- Migraine headaches are common in pregnancy and associated with complications, but clear treatment protocols are lacking, as this systematic review emphasises.
Why this matters
- Migraine headaches are common in women of reproductive age; obstetrician/gynecologists should be aware of epidemiology, diagnosis, and treatment options.
- Normal hormonal fluctuations in women may trigger migraine headaches.
- Combined oral contraceptives (OCs) are generally contraindicated in women with a history of migraine headaches.
- Women with migraine headaches are susceptible to pregnancy complications and should be followed closely.

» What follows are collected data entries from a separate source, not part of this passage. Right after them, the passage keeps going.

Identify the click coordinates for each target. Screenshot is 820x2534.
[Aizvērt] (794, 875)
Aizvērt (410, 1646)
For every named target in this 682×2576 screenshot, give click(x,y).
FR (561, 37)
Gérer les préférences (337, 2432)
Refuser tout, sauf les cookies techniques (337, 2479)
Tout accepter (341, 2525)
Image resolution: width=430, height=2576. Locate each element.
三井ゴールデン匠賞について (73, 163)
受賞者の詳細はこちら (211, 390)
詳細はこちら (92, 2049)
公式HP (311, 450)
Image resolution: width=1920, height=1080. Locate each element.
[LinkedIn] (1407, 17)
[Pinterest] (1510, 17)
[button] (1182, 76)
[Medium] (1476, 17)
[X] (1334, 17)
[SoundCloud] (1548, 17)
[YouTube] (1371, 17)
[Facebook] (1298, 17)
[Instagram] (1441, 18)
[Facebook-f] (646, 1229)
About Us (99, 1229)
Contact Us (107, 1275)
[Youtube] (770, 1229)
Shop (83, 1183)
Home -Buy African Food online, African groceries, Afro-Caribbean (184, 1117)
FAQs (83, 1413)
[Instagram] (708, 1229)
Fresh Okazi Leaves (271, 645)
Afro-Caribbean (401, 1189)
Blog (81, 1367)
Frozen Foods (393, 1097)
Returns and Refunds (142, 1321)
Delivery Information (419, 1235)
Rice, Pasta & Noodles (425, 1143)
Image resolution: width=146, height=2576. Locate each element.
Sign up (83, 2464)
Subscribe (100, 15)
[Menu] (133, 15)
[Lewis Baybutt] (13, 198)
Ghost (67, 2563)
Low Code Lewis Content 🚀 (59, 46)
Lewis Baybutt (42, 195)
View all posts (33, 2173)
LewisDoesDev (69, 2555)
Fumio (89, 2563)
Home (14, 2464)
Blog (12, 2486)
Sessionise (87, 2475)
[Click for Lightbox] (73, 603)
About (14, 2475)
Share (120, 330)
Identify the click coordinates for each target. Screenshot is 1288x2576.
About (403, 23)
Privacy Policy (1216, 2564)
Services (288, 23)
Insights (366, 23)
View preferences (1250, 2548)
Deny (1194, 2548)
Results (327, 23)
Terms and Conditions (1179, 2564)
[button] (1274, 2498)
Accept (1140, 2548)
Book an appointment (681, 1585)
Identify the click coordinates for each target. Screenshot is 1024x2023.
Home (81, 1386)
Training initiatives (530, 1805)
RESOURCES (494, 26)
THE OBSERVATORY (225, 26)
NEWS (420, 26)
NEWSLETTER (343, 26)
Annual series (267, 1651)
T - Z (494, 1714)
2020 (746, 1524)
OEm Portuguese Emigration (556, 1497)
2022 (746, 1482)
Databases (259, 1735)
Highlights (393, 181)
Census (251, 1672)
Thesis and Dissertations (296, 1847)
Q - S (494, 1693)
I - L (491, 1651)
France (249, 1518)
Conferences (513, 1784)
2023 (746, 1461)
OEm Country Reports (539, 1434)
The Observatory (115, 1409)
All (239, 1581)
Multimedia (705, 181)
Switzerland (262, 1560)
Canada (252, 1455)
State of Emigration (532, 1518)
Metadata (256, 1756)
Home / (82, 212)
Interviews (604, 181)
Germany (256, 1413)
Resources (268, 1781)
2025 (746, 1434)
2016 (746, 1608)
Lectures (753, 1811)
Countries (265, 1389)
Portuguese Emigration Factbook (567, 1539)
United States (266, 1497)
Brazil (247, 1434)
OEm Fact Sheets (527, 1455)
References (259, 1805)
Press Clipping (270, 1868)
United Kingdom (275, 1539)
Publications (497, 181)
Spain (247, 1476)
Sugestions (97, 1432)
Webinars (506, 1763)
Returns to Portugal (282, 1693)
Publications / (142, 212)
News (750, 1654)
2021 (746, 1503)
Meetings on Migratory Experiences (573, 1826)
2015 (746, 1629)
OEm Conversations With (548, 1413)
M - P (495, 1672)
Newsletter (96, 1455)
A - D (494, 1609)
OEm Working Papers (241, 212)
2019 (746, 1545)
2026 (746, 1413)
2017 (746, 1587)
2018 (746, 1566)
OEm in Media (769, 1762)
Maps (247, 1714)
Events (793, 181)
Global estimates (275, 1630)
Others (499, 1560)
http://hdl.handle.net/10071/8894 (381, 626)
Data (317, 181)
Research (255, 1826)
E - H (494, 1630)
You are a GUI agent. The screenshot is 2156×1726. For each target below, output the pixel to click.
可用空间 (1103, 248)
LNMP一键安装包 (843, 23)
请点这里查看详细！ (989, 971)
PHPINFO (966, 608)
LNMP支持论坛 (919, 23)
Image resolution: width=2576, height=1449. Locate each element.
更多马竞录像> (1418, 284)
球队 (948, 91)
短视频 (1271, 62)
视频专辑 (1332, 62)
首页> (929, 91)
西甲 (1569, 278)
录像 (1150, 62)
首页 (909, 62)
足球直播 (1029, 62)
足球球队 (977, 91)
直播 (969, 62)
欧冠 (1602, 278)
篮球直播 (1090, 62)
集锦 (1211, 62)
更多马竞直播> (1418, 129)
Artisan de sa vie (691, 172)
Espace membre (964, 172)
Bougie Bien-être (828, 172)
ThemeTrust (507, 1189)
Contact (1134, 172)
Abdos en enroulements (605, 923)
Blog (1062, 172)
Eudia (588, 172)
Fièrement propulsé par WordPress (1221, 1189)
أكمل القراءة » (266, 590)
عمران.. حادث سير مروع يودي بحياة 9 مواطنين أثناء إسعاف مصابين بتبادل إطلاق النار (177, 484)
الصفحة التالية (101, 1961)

- The overall incidence of migraines in women was 12.15%.
- Gynecologic patients: 11.7%-12.5%,
- Obstetric patients: 9%-38.5%, and
- Patients on combined OCs: 16.7%-54.7%.
- Pregnancy complications related to migraines: low birth weight (1.8-fold increase), preterm birth (1.72-fold increase), preeclampsia (3.3-fold increase), placental abruption (2.14-fold increase), and hypertensive disorder (2.85-fold increase).
- Diagnostic issues: history of spontaneous miscarriage and migraines should alert to the possibility of antiphospholipid syndrome.
- The guidelines for treatment of migraine headaches in pregnant women are not clear.
- Treatments include: triptans, progesterone-only contraception, low-dose OCs with supplemental estrogen, and paracetamol.
- More research is needed to confirm safety during pregnancy and lactation.
- Systematic review.
- Funding: None disclosed.
- Related to limitations of original studies.